Nie piszę o tym przypadkowo, bo tonalny i modalny charakter III Symfonii jest być może kolejnym elementem, który sprawia, że upodobali ją sobie reżyserzy i kompozytorzy z całego świata. Prostota muzycznej emanacji, oparcie się na kilku charakterystycznych i chwytliwych melodiach, ograniczenie chromatyki, klarowne instrumentacje, zbliżają w jakiś sposób III Symfonię do filmowych partytur, które również odznaczają się często pewnymi uproszczeniami, mającymi na celu spełnienie określonych potrzeb ilustracyjnych. Oczywiście utwór Góreckiego wciąż pozostaje silnie zakorzeniony w specyfice muzyki poważnej, niemniej tak jak w przypadku wielu słynnych ścieżek dźwiękowych główna idea zdaje się być taka sama – osiągnięcie odpowiedniego poziomu dramatycznego.

III Symfonia, jak przystało na wielkie dzieło muzyki poważnej, doczekała się wielu nagrań. Z początku zastanawiałem się, po które z nich sięgnąć, lecz zachwycony wybornym zinterpretowaniem II Symfonii Góreckiego przez Antoniego Wita, postanowiłem obdarzyć kredytem zaufania tego dyrygenta także przy „trójce”. Nie zawiodłem się. Sopran Zofii Kilanowicz jest doprawdy pasjonujący, a gęsty kanon smyczków z pierwszej części pod batutą Wita brzmi obłędnie, jest w nim jakaś obsesyjność, ale i ogromne pokłady emocji i medytacji.

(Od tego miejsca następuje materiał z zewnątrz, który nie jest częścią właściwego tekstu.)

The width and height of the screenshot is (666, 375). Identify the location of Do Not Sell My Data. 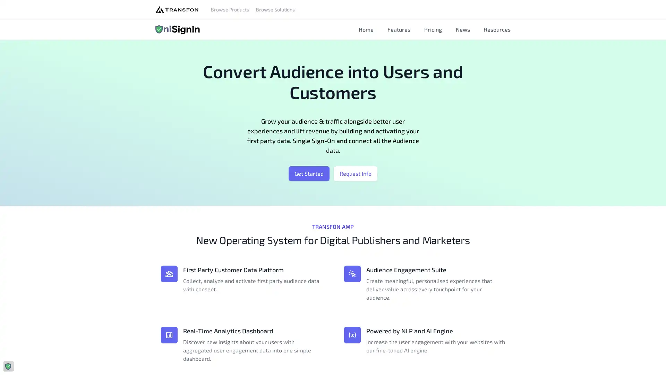
(47, 362).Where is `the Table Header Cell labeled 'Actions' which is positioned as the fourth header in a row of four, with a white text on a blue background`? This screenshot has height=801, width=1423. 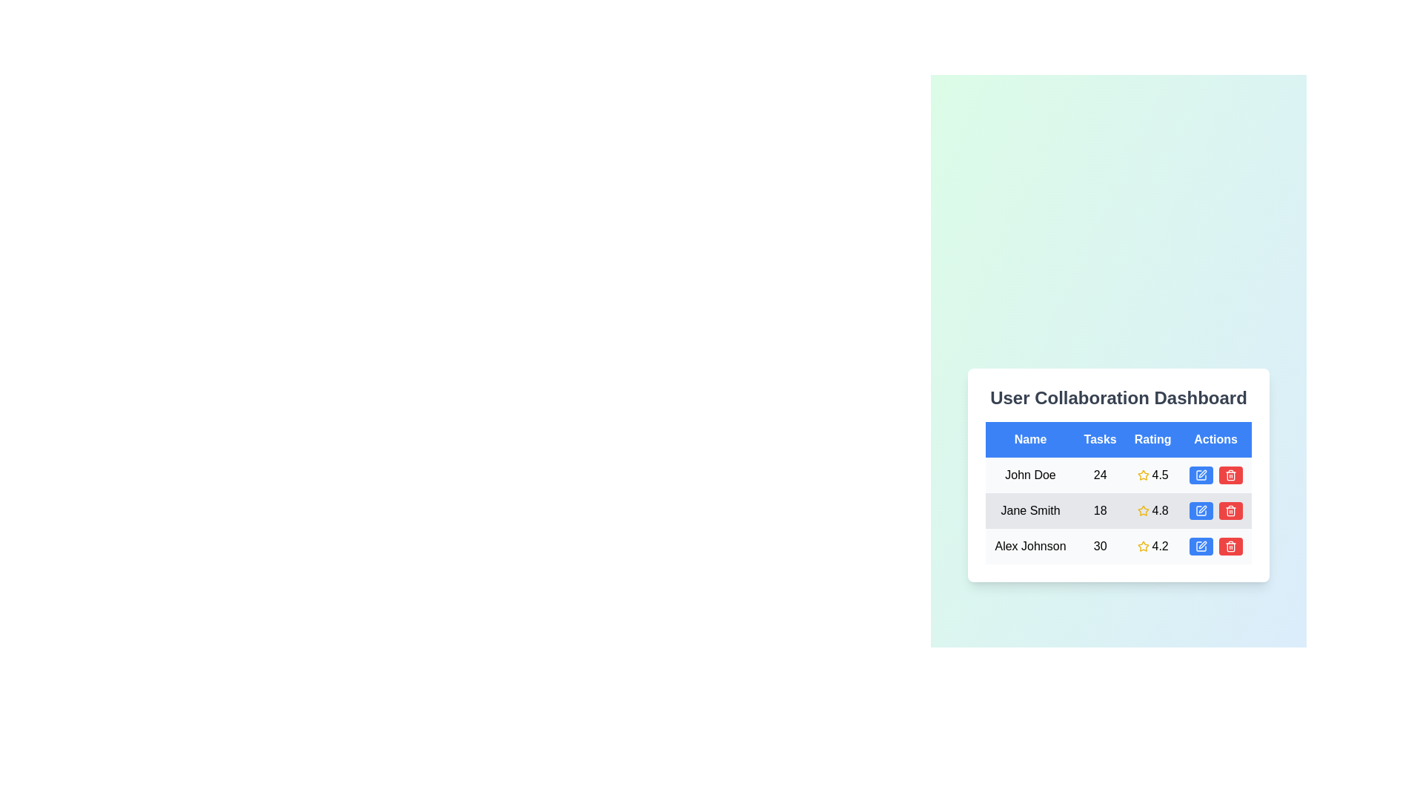 the Table Header Cell labeled 'Actions' which is positioned as the fourth header in a row of four, with a white text on a blue background is located at coordinates (1216, 439).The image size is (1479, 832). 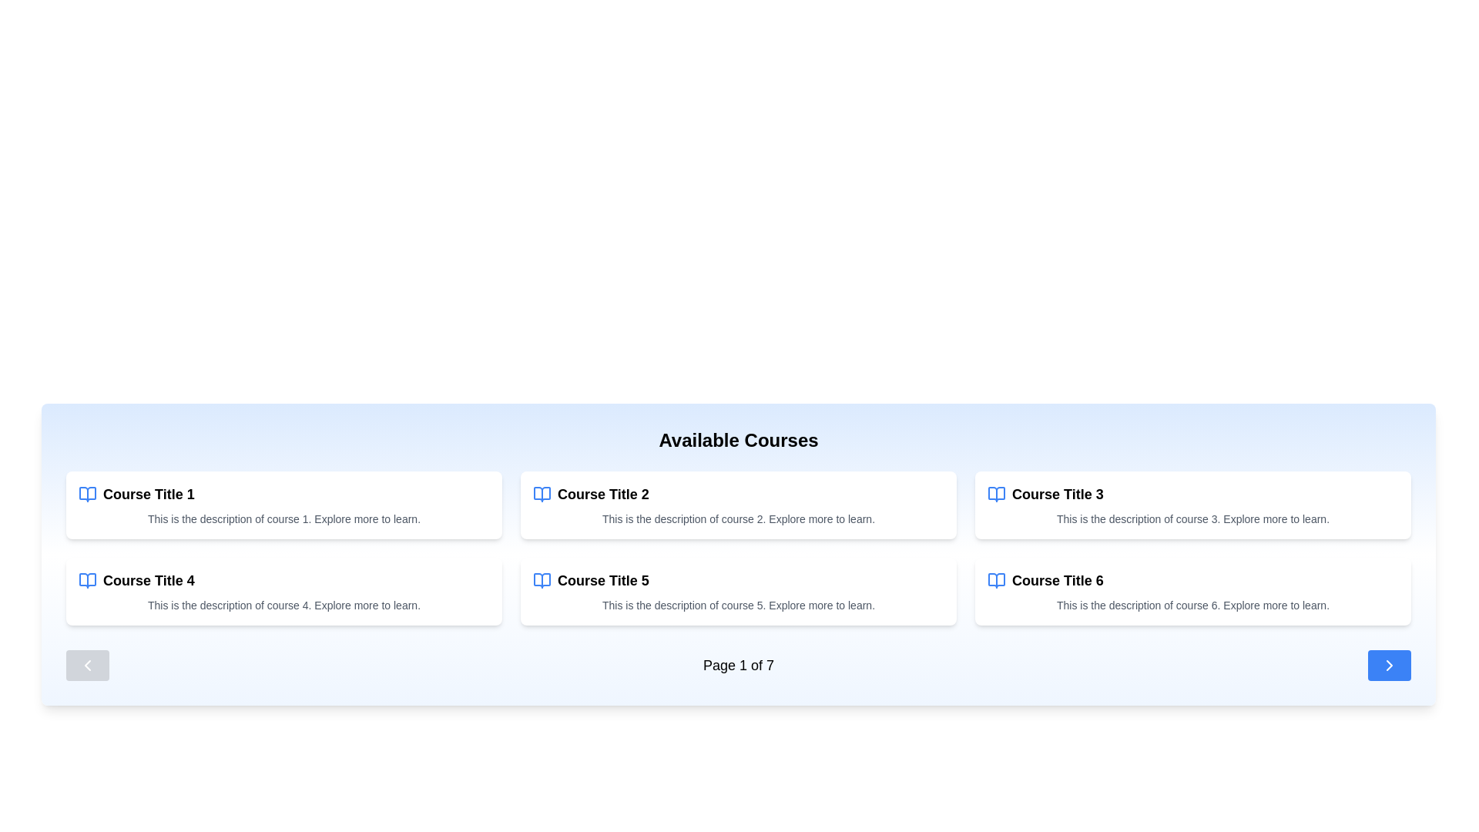 What do you see at coordinates (149, 494) in the screenshot?
I see `the text label reading 'Course Title 1' located at the top-left corner of the first course card in the grid, which is emphasized by its large bold font` at bounding box center [149, 494].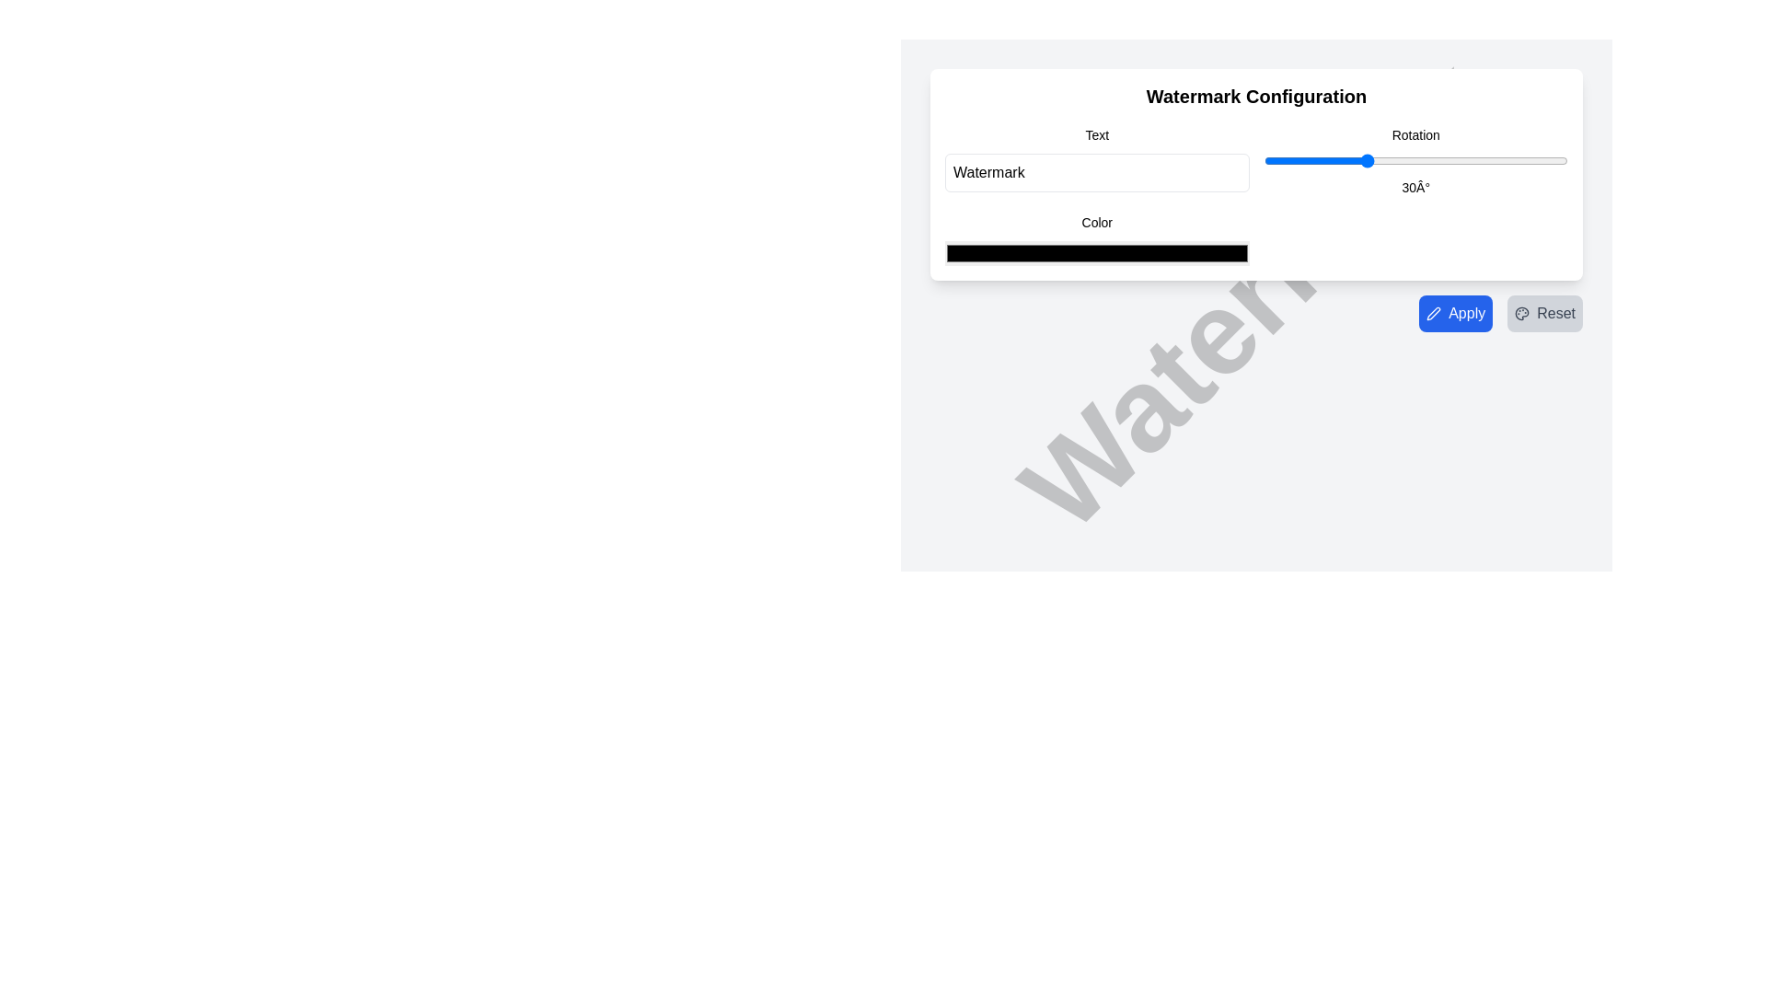 This screenshot has height=994, width=1767. I want to click on rotation, so click(1335, 159).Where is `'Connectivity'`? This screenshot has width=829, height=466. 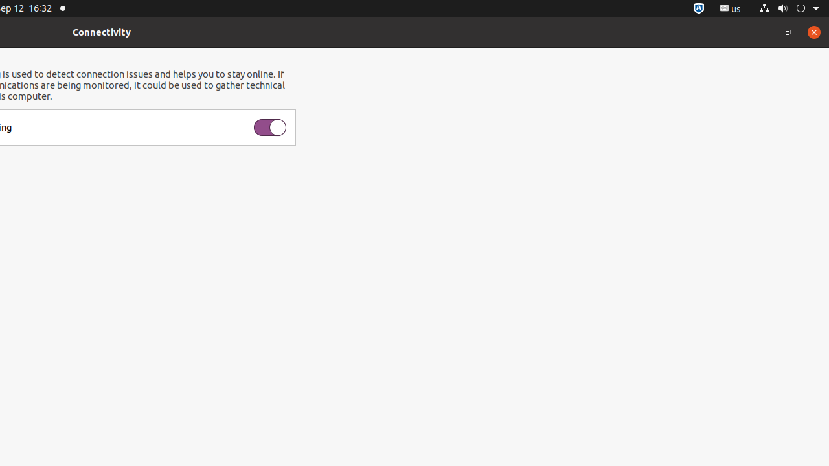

Kolejnym plusem tego wydawnictwa jest jego stosunkowo dobra dostępność, a także bonus w postaci nowego nagrania Trzech utworów w dawnych stylu Góreckiego, około 10-minutowej kompozycji z początku lat 60., która odznacza się względnie chwytliwą melodyką.

Nie będę oryginalny – Symfonia pieśni żałosnych Henryka Mikołaj Góreckiego to partytura wiekopomna i historyczna. Wydaje mi się, że w kontekście powyższych rozważań słowa te mają istotne znaczenie, bo chyba nic tak nie unieśmiertelnia utworu muzycznego, jak właśnie to, gdy staje się on źródłem weny dla kolejnych pokoleń twórców, gdy przenika do innych form sztuki, min. właśnie do świata filmu. Kompozycja Polaka to jednak także cudowne dzieło autonomiczne, dostarczające wprost niesamowitych wrażeń słuchowych. Gorąco zachęcam do kontemplacji z tą niezwykłą muzyką.